I have the following dictionary which I want to split the lists into two distinct lists with different keys.
{
"industry": [
[
"IT Services and IT Consulting",
"New York City, NY"
],
[
"IT Services and IT Consulting",
"La Jolla, California"
],
[
"Software Development",
"Atlanta, GA"
]
]
}
I am expecting to have as output:
{
"industry": [
"IT Services and IT Consulting",
"IT Services and IT Consulting",
"Software Development"
],
"country": [
"New York City, NY",
"La Jolla, California",
"Atlanta, GA"
]
}
CodePudding user response:
d = {
"industry": [
[
"IT Services and IT Consulting",
"New York City, NY"
],
[
"IT Services and IT Consulting",
"La Jolla, California"
],
[
"Software Development",
"Atlanta, GA"
]
]
}
res = {
'industry': [t[0] for t in d['industry']],
'country': [t[1] for t in d['industry']]
}
print(res)
prints
{'industry': ['IT Services and IT Consulting',
'IT Services and IT Consulting',
'Software Development'],
'country': ['New York City, NY', 'La Jolla, California', 'Atlanta, GA']}
Alternative solution:
industry, country = list(zip(*d['industry']))

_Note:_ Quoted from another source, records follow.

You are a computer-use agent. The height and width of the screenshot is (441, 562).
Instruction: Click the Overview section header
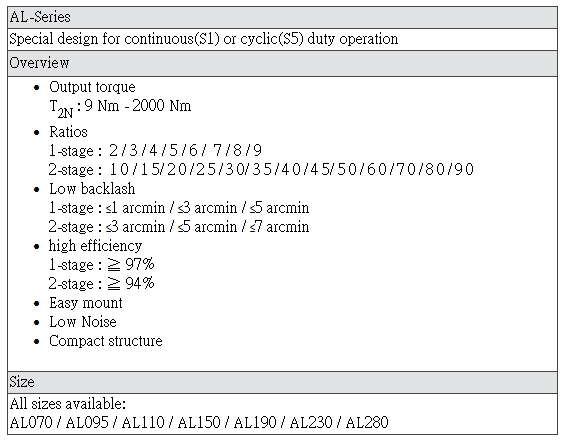pos(282,63)
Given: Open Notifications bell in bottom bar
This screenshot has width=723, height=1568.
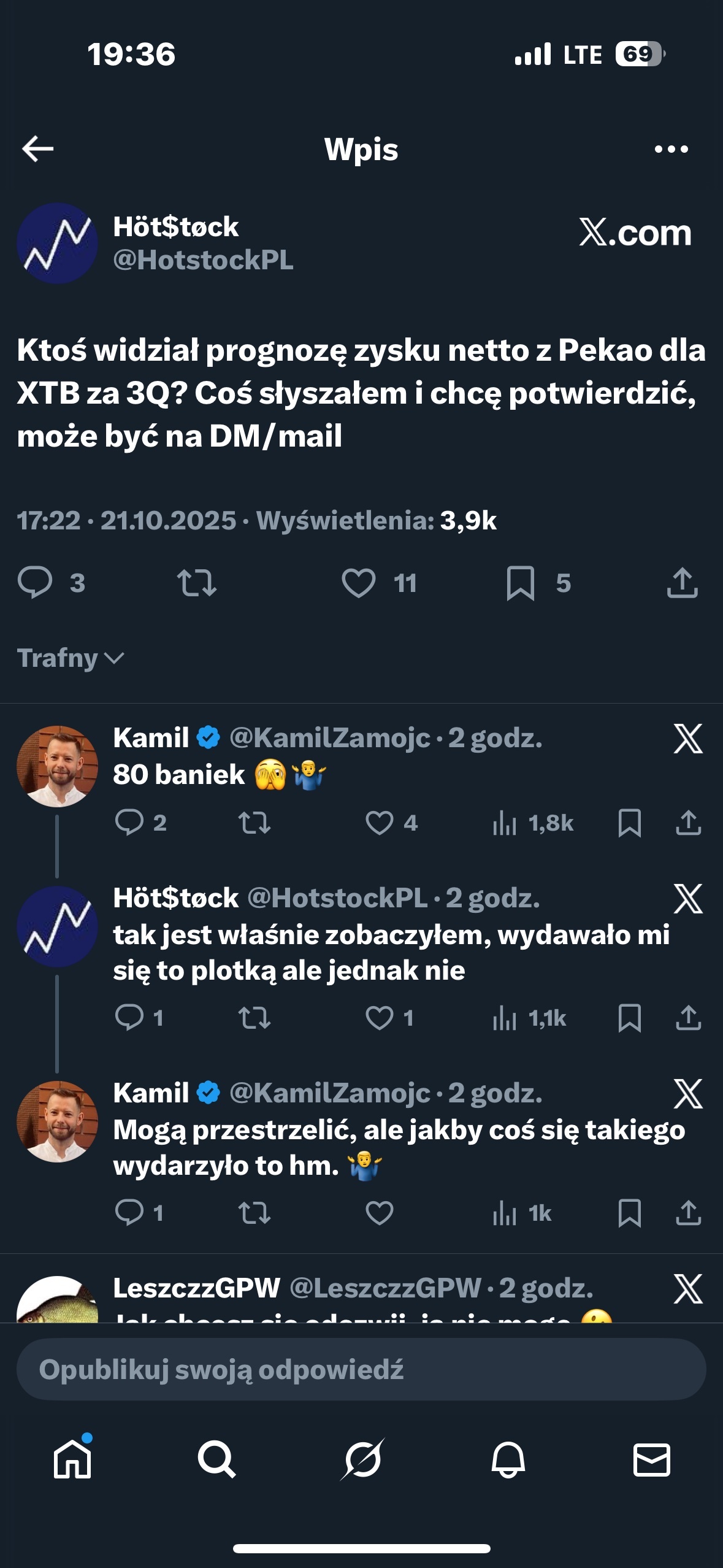Looking at the screenshot, I should pos(508,1459).
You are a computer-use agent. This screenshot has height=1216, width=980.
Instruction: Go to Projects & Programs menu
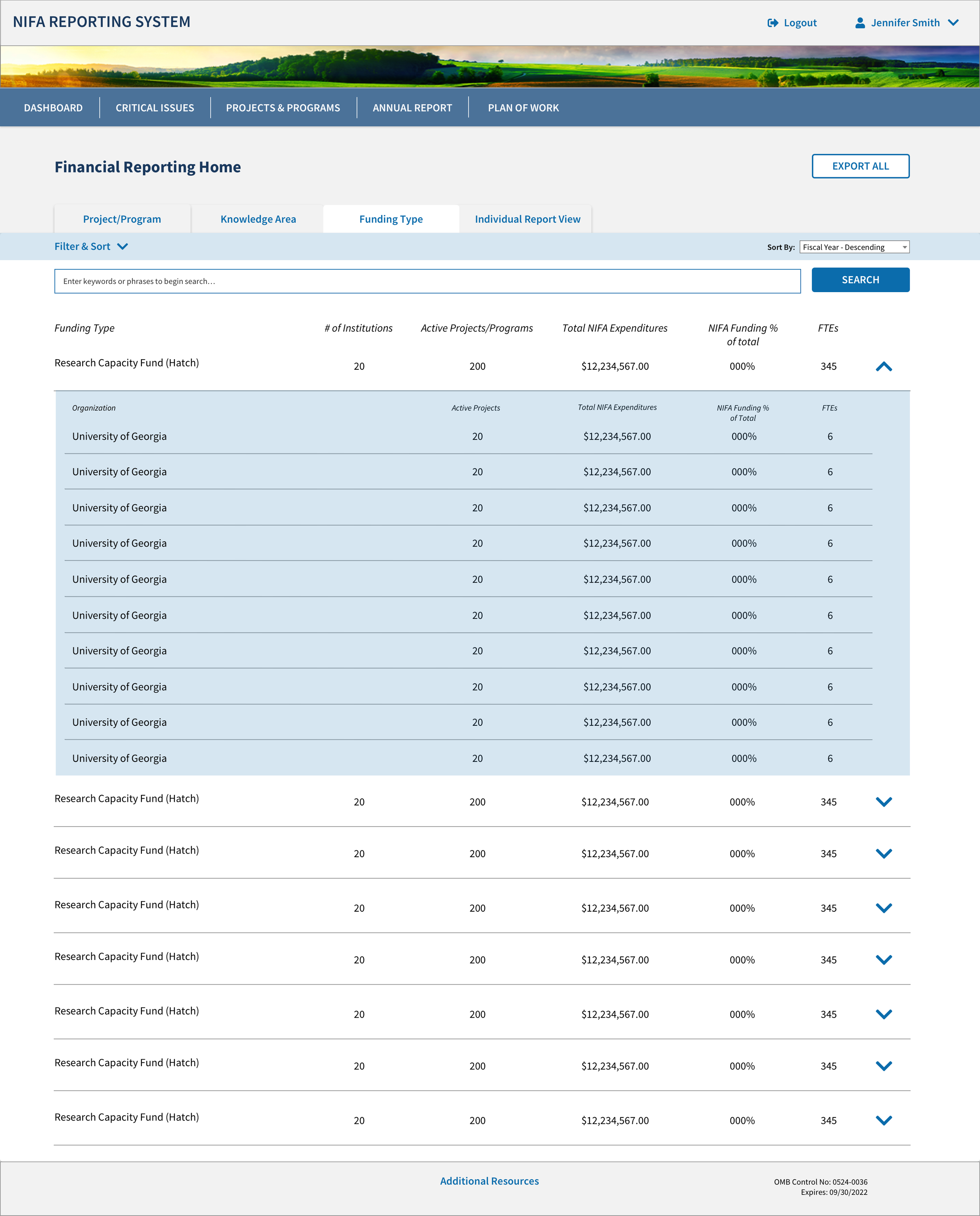[x=283, y=108]

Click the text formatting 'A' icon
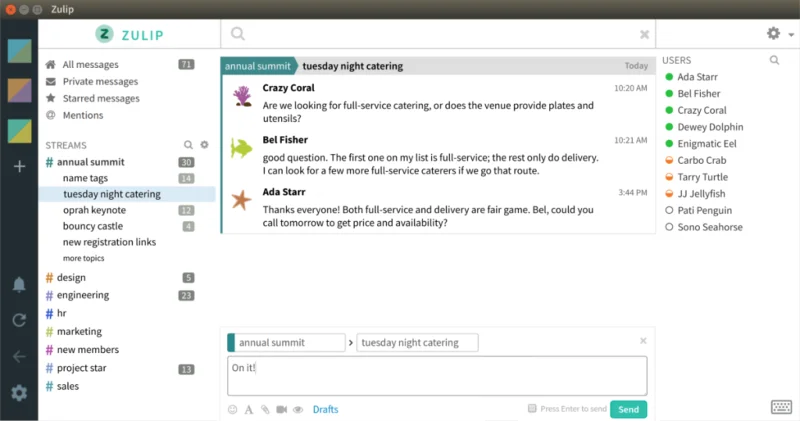pyautogui.click(x=249, y=409)
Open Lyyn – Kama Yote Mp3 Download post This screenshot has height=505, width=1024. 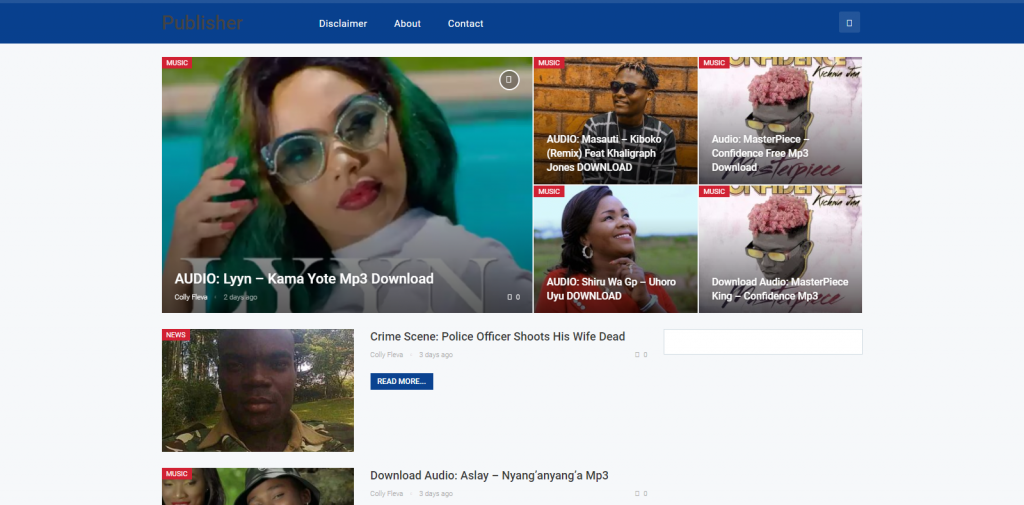point(304,279)
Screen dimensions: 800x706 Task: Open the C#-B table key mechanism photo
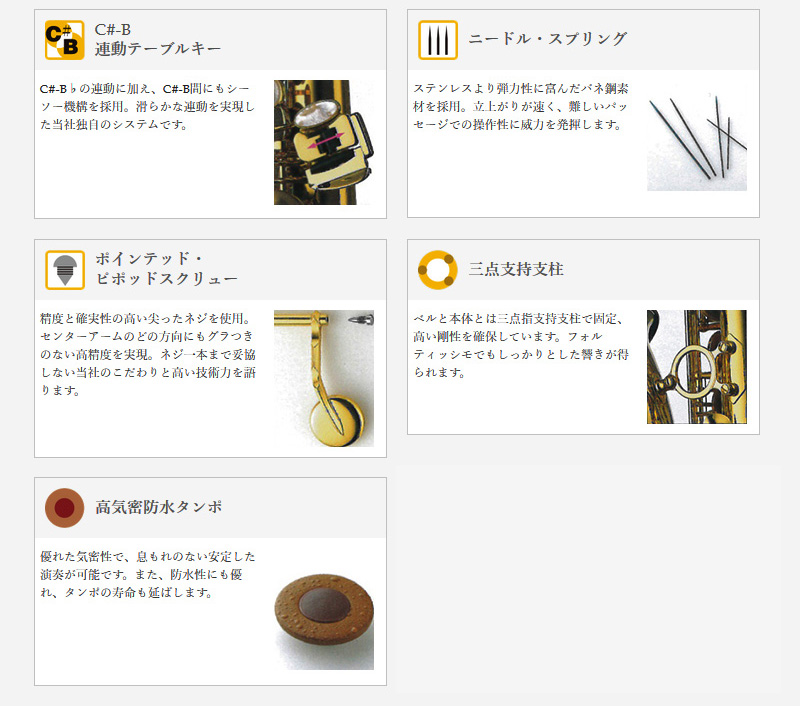tap(324, 142)
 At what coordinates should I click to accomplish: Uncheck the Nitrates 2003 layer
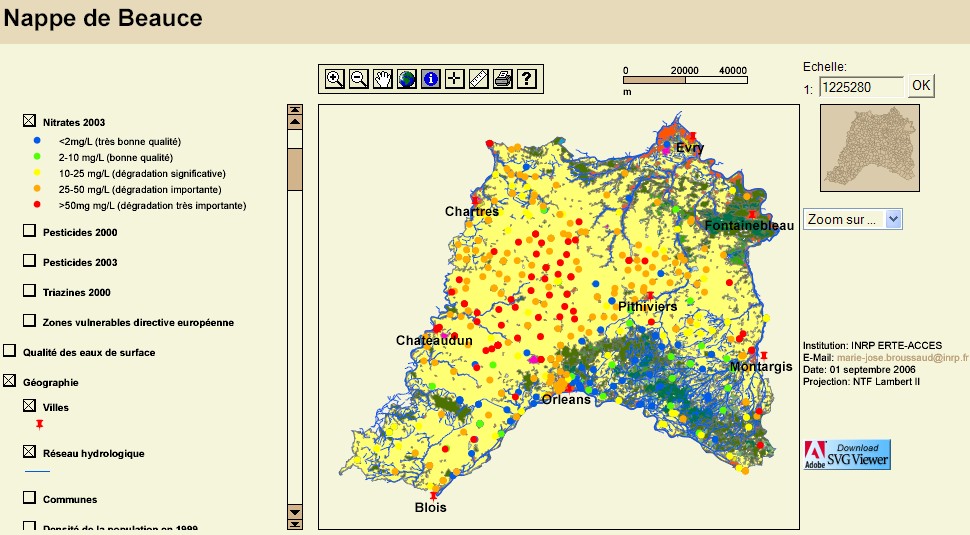point(30,122)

res = {'industry': industry, 'country': country}
Explanation: Given your dictionary d
, create a new dictionary res
by iterating over each tuple t = (industry, country)
in the list d["industry"]
and using the first element t[0] = industry
for the "industry"
list in res
and the second element t[1] = country
for the "country"
list in res
via a list comprehension ([_ for _ in _]
).
CodePudding user response:
Here is a solution using zip
to transpose the data, then to combine it to the header to form an new dictionary:
d = {'industry': [['IT Services and IT Consulting', 'New York City, NY'],
['IT Services and IT Consulting', 'La Jolla, California'],
['Software Development', 'Atlanta, GA']]
}
out = dict(zip(['industry', 'country'], map(list, zip(*d['industry']))))
output:
{'industry': ['IT Services and IT Consulting',
'IT Services and IT Consulting',
'Software Development'],
'country': ['New York City, NY',
'La Jolla, California',
'Atlanta, GA']}
CodePudding user response:
Alternative solution with pandas
:
import pandas as pd
df = pd.DataFrame(your_dict)
df.industry.agg(pd.Series).rename(columns={0:'industry', 1:'country'}).to_dict()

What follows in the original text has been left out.